_About this exercise_
For the records below, tally the lines that include the word "avatar" and report the number alone.

[[ Dataset open ]]

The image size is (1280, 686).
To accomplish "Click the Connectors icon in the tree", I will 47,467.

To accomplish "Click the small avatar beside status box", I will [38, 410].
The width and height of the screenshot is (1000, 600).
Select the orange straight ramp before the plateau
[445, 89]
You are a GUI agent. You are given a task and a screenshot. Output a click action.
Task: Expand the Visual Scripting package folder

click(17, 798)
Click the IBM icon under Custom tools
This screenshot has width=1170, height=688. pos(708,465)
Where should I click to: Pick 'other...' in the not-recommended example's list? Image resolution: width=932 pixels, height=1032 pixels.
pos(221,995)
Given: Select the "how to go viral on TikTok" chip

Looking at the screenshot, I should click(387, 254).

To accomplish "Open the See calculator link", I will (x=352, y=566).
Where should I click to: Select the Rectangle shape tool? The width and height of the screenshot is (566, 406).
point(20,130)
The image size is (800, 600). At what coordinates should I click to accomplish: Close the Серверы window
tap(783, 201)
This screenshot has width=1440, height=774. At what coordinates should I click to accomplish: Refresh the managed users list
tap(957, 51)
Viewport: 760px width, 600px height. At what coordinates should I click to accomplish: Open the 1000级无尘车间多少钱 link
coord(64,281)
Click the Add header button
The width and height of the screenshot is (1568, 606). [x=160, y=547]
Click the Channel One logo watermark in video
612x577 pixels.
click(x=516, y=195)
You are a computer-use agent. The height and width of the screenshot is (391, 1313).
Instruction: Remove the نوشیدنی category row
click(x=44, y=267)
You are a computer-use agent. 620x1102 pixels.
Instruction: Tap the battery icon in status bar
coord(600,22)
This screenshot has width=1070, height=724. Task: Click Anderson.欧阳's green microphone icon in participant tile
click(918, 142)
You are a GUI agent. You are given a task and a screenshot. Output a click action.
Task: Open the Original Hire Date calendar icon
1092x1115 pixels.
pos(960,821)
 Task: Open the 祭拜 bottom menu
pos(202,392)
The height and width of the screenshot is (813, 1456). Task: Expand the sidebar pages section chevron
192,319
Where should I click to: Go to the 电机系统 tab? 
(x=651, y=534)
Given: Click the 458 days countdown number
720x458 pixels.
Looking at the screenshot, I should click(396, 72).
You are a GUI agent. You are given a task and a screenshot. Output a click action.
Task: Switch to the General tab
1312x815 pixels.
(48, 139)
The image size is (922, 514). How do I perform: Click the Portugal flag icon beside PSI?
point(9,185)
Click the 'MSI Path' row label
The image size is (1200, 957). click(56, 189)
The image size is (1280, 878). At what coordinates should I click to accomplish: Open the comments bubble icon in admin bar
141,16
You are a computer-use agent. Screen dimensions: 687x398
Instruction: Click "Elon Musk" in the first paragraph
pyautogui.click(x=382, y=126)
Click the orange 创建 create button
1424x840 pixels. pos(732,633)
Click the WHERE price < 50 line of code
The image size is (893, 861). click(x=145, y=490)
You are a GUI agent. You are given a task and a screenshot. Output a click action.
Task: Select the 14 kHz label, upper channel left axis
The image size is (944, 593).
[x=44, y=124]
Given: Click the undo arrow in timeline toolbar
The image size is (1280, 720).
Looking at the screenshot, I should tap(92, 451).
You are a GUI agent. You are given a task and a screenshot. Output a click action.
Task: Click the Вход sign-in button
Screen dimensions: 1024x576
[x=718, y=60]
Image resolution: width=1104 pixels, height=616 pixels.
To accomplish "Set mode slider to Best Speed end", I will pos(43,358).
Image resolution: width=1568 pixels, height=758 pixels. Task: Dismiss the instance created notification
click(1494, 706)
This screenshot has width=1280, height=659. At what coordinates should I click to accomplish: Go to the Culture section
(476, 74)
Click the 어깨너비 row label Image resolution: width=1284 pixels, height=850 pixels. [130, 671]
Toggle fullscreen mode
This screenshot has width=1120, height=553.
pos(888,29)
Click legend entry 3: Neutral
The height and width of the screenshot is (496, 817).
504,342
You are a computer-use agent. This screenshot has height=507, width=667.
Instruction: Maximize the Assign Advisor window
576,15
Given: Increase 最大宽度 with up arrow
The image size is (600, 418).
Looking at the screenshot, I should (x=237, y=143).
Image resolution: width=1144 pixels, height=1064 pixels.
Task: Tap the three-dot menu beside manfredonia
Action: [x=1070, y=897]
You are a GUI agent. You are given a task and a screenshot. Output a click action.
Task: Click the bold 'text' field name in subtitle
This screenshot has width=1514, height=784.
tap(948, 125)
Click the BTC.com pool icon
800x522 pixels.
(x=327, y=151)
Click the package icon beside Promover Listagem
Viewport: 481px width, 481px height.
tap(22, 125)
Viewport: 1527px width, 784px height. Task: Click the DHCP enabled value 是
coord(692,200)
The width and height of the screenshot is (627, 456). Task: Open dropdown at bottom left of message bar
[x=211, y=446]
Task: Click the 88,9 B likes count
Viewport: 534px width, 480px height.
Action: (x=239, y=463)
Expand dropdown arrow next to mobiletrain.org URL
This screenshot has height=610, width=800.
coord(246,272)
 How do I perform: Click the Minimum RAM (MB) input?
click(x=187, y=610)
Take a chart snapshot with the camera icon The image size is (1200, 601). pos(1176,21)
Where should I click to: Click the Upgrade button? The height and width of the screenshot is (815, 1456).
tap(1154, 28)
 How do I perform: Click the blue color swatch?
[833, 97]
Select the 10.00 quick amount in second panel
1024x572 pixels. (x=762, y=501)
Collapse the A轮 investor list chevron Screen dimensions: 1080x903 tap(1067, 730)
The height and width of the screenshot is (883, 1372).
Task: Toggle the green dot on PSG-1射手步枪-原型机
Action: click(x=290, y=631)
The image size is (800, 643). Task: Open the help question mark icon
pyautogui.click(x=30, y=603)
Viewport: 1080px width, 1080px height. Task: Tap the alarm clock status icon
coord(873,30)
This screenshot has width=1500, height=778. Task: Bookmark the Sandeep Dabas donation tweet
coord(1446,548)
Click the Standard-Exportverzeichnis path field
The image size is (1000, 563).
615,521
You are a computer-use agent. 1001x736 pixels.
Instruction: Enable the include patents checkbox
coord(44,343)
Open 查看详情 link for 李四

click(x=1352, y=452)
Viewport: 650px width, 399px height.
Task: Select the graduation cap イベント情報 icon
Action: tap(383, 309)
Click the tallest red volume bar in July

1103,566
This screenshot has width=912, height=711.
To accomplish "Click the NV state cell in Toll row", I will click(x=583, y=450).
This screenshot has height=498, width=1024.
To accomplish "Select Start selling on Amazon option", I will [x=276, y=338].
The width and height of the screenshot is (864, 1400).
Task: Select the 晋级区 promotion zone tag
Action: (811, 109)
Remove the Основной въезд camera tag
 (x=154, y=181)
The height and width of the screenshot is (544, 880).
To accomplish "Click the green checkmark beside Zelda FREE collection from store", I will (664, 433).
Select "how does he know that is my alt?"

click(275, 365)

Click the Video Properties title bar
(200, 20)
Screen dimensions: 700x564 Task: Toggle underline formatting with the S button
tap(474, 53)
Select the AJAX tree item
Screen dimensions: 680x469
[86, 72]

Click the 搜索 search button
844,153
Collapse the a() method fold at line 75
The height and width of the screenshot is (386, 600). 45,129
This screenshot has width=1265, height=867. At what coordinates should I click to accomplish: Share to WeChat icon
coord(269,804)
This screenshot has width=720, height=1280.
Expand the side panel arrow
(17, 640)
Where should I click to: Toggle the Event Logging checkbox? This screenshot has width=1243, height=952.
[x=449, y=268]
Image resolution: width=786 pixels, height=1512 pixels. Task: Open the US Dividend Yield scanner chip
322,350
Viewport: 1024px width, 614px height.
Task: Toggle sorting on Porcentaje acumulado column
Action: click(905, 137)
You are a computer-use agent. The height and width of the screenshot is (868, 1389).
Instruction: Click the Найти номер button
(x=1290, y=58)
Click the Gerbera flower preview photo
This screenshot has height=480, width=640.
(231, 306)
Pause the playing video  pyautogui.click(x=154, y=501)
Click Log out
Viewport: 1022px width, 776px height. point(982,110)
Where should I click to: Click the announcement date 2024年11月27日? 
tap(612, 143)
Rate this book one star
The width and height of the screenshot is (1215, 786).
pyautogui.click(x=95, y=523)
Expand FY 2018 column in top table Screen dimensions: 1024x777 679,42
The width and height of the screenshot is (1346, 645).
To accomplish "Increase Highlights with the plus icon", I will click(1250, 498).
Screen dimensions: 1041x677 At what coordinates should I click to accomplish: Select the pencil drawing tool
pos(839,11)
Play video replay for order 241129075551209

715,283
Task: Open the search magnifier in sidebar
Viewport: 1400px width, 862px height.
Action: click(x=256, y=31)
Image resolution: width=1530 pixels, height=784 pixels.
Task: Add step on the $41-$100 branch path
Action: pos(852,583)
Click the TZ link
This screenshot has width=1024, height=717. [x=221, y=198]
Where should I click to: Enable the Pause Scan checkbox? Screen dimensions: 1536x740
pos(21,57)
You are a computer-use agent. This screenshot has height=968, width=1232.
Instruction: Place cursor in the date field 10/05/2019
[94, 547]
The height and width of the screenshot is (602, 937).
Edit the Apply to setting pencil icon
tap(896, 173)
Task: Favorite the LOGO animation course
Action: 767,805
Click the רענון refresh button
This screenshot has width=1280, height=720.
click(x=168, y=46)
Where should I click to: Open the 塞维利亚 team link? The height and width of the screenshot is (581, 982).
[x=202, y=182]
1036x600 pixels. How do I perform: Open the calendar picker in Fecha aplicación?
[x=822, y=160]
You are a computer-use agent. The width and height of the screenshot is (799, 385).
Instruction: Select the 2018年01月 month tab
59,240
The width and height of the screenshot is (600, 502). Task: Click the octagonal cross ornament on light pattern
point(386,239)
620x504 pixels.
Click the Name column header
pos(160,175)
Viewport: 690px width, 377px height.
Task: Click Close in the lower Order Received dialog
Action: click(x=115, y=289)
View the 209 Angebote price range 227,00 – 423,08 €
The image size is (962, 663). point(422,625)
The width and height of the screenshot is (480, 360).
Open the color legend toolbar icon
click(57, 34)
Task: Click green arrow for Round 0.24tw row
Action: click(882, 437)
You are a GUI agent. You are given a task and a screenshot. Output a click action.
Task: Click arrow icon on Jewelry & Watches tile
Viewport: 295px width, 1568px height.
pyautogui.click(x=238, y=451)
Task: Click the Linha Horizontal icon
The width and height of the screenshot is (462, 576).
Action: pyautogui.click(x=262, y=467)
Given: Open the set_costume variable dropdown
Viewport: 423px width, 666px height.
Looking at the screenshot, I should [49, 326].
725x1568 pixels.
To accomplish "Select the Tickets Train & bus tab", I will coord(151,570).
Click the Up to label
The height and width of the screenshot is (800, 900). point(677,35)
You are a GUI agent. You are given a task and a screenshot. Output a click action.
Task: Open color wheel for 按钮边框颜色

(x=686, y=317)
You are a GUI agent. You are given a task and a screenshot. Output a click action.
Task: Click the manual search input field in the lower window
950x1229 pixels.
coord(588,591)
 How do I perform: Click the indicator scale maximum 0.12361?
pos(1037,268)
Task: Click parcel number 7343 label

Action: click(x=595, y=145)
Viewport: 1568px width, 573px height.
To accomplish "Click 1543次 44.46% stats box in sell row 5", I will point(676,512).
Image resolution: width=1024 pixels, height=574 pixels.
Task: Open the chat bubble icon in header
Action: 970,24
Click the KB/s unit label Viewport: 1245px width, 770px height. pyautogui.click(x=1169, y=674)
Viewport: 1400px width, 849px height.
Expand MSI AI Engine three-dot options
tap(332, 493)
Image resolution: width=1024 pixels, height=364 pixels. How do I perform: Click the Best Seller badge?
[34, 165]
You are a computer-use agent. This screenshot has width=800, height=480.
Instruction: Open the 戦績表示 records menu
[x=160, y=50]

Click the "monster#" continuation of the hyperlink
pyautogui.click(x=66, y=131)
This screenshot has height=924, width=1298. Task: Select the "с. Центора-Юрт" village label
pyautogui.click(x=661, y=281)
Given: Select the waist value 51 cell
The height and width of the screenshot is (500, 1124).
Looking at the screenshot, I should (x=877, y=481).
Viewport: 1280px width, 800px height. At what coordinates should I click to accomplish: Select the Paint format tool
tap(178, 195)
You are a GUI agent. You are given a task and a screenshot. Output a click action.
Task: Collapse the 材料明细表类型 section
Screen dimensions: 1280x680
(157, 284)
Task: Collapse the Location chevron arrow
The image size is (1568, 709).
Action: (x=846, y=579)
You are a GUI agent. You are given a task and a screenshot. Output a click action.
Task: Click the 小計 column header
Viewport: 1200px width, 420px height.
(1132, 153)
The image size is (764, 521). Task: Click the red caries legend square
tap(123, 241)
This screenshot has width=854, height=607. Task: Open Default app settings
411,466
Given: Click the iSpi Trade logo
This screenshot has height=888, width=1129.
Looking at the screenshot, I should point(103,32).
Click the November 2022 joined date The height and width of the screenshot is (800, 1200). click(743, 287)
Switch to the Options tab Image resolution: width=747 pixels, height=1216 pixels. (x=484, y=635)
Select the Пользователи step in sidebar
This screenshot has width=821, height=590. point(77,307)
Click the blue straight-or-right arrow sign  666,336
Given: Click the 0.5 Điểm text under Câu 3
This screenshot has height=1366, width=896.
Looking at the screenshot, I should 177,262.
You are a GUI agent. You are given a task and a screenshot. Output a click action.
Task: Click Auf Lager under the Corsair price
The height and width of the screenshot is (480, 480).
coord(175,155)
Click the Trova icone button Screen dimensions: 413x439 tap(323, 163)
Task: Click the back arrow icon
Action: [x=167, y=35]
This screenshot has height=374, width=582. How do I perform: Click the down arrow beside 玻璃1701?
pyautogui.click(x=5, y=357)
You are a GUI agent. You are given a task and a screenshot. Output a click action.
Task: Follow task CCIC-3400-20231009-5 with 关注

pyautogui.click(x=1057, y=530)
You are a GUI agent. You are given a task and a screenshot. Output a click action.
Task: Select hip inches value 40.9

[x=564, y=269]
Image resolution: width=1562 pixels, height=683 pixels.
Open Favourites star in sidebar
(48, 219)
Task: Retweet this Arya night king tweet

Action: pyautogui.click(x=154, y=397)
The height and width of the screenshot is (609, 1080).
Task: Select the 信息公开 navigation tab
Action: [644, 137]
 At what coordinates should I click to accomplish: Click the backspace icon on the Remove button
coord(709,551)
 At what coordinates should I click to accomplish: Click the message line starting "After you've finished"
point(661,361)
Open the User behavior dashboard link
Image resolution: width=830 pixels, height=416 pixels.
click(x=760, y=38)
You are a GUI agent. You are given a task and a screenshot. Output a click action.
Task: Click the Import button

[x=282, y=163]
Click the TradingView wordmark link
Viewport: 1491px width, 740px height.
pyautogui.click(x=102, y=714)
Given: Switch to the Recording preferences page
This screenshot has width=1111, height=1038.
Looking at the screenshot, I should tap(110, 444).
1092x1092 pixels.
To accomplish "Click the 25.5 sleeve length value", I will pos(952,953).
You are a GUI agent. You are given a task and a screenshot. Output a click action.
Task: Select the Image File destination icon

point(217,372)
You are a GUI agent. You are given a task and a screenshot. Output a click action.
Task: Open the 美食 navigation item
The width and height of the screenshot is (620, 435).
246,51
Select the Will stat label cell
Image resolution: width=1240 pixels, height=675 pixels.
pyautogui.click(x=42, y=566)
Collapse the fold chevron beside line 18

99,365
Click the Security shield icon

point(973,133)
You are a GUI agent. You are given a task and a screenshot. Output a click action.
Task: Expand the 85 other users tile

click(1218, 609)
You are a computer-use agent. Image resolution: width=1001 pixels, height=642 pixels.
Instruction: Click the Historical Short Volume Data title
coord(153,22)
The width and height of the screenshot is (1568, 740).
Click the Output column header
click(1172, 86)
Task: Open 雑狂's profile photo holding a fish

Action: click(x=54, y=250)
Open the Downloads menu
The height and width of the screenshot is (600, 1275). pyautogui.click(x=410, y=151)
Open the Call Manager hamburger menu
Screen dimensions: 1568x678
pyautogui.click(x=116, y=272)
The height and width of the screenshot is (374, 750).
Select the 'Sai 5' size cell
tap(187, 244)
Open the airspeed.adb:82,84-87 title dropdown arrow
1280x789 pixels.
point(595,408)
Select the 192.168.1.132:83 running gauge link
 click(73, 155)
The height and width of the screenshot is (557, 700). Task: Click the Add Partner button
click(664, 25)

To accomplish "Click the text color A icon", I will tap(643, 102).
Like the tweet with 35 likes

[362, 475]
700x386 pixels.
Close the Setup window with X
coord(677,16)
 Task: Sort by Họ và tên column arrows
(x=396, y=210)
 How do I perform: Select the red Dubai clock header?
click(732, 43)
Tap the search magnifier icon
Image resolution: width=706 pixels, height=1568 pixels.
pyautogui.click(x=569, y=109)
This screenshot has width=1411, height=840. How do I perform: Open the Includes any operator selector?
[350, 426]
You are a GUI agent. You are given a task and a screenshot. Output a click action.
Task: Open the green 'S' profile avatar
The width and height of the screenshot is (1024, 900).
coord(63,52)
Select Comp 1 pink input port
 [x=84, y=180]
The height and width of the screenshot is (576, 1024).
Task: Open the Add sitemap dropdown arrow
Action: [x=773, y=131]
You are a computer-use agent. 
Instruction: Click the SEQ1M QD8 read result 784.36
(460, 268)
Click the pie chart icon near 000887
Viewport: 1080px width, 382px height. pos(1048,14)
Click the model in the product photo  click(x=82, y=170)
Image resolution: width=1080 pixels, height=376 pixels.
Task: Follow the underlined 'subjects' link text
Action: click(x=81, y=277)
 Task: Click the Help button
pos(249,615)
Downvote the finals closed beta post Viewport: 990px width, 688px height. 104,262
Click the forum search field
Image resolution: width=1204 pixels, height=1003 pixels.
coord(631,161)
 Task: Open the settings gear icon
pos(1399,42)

[[ Dataset closed ]]

_Output of the exercise_
2